RECORDED INFORMATION
============================================================

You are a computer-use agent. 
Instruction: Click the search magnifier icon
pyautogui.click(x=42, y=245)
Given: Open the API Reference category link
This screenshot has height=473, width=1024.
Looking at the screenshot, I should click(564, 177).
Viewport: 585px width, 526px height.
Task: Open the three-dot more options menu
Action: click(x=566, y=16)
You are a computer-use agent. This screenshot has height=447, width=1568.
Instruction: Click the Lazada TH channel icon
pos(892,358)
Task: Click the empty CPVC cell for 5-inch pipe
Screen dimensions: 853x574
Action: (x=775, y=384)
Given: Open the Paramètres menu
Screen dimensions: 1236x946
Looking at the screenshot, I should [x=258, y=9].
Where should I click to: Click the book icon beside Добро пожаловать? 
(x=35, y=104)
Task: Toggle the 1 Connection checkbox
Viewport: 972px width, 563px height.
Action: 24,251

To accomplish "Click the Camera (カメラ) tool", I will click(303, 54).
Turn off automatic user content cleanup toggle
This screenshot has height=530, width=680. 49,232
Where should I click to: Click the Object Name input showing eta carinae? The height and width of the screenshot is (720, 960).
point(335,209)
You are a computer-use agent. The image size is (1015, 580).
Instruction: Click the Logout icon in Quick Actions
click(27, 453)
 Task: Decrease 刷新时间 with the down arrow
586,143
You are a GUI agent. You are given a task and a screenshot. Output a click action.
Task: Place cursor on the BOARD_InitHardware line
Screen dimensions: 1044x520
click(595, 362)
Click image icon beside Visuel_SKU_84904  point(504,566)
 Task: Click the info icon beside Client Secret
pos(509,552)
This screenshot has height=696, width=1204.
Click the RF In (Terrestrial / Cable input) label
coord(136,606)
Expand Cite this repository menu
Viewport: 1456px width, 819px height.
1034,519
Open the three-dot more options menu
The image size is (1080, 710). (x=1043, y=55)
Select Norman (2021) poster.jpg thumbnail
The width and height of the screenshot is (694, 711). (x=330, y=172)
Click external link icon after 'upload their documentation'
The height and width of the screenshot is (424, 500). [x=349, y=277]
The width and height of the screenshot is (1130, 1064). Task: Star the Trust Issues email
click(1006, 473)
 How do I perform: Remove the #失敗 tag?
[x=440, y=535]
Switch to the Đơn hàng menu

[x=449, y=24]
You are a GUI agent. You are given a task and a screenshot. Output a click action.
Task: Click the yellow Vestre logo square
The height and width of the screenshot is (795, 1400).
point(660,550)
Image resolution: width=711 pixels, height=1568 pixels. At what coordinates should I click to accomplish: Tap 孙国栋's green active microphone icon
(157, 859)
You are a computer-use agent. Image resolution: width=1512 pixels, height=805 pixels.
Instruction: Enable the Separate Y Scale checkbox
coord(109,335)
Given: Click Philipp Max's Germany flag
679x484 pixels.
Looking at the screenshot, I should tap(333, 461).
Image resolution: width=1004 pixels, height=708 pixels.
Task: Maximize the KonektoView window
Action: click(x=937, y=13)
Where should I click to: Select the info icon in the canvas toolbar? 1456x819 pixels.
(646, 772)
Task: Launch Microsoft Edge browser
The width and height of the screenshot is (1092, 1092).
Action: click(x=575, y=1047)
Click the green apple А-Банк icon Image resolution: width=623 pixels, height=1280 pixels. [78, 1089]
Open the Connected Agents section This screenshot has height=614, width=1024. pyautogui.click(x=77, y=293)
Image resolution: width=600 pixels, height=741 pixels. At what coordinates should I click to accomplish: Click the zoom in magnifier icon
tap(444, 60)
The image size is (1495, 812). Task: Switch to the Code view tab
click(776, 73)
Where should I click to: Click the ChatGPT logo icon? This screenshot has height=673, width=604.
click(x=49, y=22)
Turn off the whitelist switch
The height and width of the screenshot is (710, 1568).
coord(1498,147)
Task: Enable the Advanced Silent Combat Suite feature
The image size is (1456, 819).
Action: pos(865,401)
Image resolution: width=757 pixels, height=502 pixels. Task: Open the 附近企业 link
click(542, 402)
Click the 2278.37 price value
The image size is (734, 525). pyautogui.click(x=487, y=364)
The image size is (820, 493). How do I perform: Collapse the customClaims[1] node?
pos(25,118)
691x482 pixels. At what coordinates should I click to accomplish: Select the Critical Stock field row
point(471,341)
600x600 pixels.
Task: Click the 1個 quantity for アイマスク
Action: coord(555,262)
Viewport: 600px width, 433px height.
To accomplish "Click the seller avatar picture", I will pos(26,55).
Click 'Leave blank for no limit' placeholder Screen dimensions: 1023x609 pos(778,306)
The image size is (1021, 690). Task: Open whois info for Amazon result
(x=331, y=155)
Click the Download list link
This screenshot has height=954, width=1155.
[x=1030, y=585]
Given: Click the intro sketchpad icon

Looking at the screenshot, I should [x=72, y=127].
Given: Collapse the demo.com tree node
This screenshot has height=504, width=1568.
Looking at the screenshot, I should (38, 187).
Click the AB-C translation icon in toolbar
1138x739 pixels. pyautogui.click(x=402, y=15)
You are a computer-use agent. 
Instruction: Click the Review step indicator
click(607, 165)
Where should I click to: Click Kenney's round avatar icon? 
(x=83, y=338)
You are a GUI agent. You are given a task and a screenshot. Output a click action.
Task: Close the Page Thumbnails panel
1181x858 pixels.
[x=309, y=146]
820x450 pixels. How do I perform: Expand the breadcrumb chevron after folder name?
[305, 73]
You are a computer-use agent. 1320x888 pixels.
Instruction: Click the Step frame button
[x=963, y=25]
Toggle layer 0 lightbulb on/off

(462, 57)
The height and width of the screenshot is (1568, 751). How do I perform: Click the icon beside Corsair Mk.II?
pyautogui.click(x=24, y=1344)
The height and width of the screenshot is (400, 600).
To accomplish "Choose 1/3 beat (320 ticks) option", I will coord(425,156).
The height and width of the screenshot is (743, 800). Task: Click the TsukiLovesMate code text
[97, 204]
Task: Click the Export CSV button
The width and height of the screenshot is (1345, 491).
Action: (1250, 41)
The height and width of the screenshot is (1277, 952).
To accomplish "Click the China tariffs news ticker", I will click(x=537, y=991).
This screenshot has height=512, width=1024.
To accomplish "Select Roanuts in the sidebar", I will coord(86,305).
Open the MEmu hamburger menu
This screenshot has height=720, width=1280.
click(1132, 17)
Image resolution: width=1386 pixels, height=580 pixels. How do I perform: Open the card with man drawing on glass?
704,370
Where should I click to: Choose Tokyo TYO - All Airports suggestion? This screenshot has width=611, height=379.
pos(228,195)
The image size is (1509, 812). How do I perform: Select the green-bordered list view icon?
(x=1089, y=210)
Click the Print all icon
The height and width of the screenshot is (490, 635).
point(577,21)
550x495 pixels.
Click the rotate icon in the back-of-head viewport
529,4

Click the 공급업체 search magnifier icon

============================================================

WORK ITEM
Print the full listing, word for word.

OUTPUT BELOW
You are a computer-use agent. 
Instruction: Click the search magnifier icon
pyautogui.click(x=42, y=245)
Given: Open the API Reference category link
This screenshot has height=473, width=1024.
Looking at the screenshot, I should click(564, 177).
Viewport: 585px width, 526px height.
Task: Open the three-dot more options menu
Action: click(x=566, y=16)
You are a computer-use agent. This screenshot has height=447, width=1568.
Instruction: Click the Lazada TH channel icon
pos(892,358)
Task: Click the empty CPVC cell for 5-inch pipe
Screen dimensions: 853x574
Action: (x=775, y=384)
Given: Open the Paramètres menu
Screen dimensions: 1236x946
Looking at the screenshot, I should [x=258, y=9].
Where should I click to: Click the book icon beside Добро пожаловать? 
(x=35, y=104)
Task: Toggle the 1 Connection checkbox
Viewport: 972px width, 563px height.
Action: 24,251

To accomplish "Click the Camera (カメラ) tool", I will click(303, 54).
Turn off automatic user content cleanup toggle
This screenshot has height=530, width=680. 49,232
Where should I click to: Click the Object Name input showing eta carinae? The height and width of the screenshot is (720, 960).
point(335,209)
You are a computer-use agent. The image size is (1015, 580).
Instruction: Click the Logout icon in Quick Actions
click(27, 453)
 Task: Decrease 刷新时间 with the down arrow
586,143
You are a GUI agent. You are given a task and a screenshot. Output a click action.
Task: Place cursor on the BOARD_InitHardware line
Screen dimensions: 1044x520
click(595, 362)
Click image icon beside Visuel_SKU_84904  point(504,566)
 Task: Click the info icon beside Client Secret
pos(509,552)
This screenshot has height=696, width=1204.
Click the RF In (Terrestrial / Cable input) label
coord(136,606)
Expand Cite this repository menu
Viewport: 1456px width, 819px height.
1034,519
Open the three-dot more options menu
The image size is (1080, 710). (x=1043, y=55)
Select Norman (2021) poster.jpg thumbnail
The width and height of the screenshot is (694, 711). (x=330, y=172)
Click external link icon after 'upload their documentation'
The height and width of the screenshot is (424, 500). [x=349, y=277]
The width and height of the screenshot is (1130, 1064). Task: Star the Trust Issues email
click(1006, 473)
 How do I perform: Remove the #失敗 tag?
[x=440, y=535]
Switch to the Đơn hàng menu

[x=449, y=24]
You are a GUI agent. You are given a task and a screenshot. Output a click action.
Task: Click the yellow Vestre logo square
The height and width of the screenshot is (795, 1400).
point(660,550)
Image resolution: width=711 pixels, height=1568 pixels. At what coordinates should I click to accomplish: Tap 孙国栋's green active microphone icon
(157, 859)
You are a computer-use agent. Image resolution: width=1512 pixels, height=805 pixels.
Instruction: Enable the Separate Y Scale checkbox
coord(109,335)
Given: Click Philipp Max's Germany flag
679x484 pixels.
Looking at the screenshot, I should tap(333, 461).
Image resolution: width=1004 pixels, height=708 pixels.
Task: Maximize the KonektoView window
Action: click(x=937, y=13)
Where should I click to: Select the info icon in the canvas toolbar? 1456x819 pixels.
(646, 772)
Task: Launch Microsoft Edge browser
The width and height of the screenshot is (1092, 1092).
Action: click(x=575, y=1047)
Click the green apple А-Банк icon Image resolution: width=623 pixels, height=1280 pixels. [78, 1089]
Open the Connected Agents section This screenshot has height=614, width=1024. pyautogui.click(x=77, y=293)
Image resolution: width=600 pixels, height=741 pixels. At what coordinates should I click to accomplish: Click the zoom in magnifier icon
tap(444, 60)
The image size is (1495, 812). Task: Switch to the Code view tab
click(776, 73)
Where should I click to: Click the ChatGPT logo icon? This screenshot has height=673, width=604.
click(x=49, y=22)
Turn off the whitelist switch
The height and width of the screenshot is (710, 1568).
coord(1498,147)
Task: Enable the Advanced Silent Combat Suite feature
The image size is (1456, 819).
Action: pos(865,401)
Image resolution: width=757 pixels, height=502 pixels. Task: Open the 附近企业 link
click(542, 402)
Click the 2278.37 price value
The image size is (734, 525). pyautogui.click(x=487, y=364)
The image size is (820, 493). How do I perform: Collapse the customClaims[1] node?
pos(25,118)
691x482 pixels. At what coordinates should I click to accomplish: Select the Critical Stock field row
point(471,341)
600x600 pixels.
Task: Click the 1個 quantity for アイマスク
Action: coord(555,262)
Viewport: 600px width, 433px height.
To accomplish "Click the seller avatar picture", I will pos(26,55).
Click 'Leave blank for no limit' placeholder Screen dimensions: 1023x609 pos(778,306)
The image size is (1021, 690). Task: Open whois info for Amazon result
(x=331, y=155)
Click the Download list link
This screenshot has height=954, width=1155.
[x=1030, y=585]
Given: Click the intro sketchpad icon

Looking at the screenshot, I should [x=72, y=127].
Given: Collapse the demo.com tree node
This screenshot has height=504, width=1568.
Looking at the screenshot, I should (38, 187).
Click the AB-C translation icon in toolbar
1138x739 pixels. pyautogui.click(x=402, y=15)
You are a computer-use agent. 
Instruction: Click the Review step indicator
click(607, 165)
Where should I click to: Click Kenney's round avatar icon? 
(x=83, y=338)
You are a GUI agent. You are given a task and a screenshot. Output a click action.
Task: Close the Page Thumbnails panel
1181x858 pixels.
[x=309, y=146]
820x450 pixels. How do I perform: Expand the breadcrumb chevron after folder name?
[305, 73]
You are a computer-use agent. 1320x888 pixels.
Instruction: Click the Step frame button
[x=963, y=25]
Toggle layer 0 lightbulb on/off

(462, 57)
The height and width of the screenshot is (1568, 751). How do I perform: Click the icon beside Corsair Mk.II?
pyautogui.click(x=24, y=1344)
The height and width of the screenshot is (400, 600).
To accomplish "Choose 1/3 beat (320 ticks) option", I will coord(425,156).
The height and width of the screenshot is (743, 800). Task: Click the TsukiLovesMate code text
[97, 204]
Task: Click the Export CSV button
The width and height of the screenshot is (1345, 491).
Action: (1250, 41)
The height and width of the screenshot is (1277, 952).
To accomplish "Click the China tariffs news ticker", I will click(x=537, y=991).
This screenshot has height=512, width=1024.
To accomplish "Select Roanuts in the sidebar", I will coord(86,305).
Open the MEmu hamburger menu
This screenshot has height=720, width=1280.
click(1132, 17)
Image resolution: width=1386 pixels, height=580 pixels. How do I perform: Open the card with man drawing on glass?
704,370
Where should I click to: Choose Tokyo TYO - All Airports suggestion? This screenshot has width=611, height=379.
pos(228,195)
The image size is (1509, 812). How do I perform: Select the green-bordered list view icon?
(x=1089, y=210)
Click the Print all icon
The height and width of the screenshot is (490, 635).
point(577,21)
550x495 pixels.
Click the rotate icon in the back-of-head viewport
529,4

Click the 공급업체 search magnifier icon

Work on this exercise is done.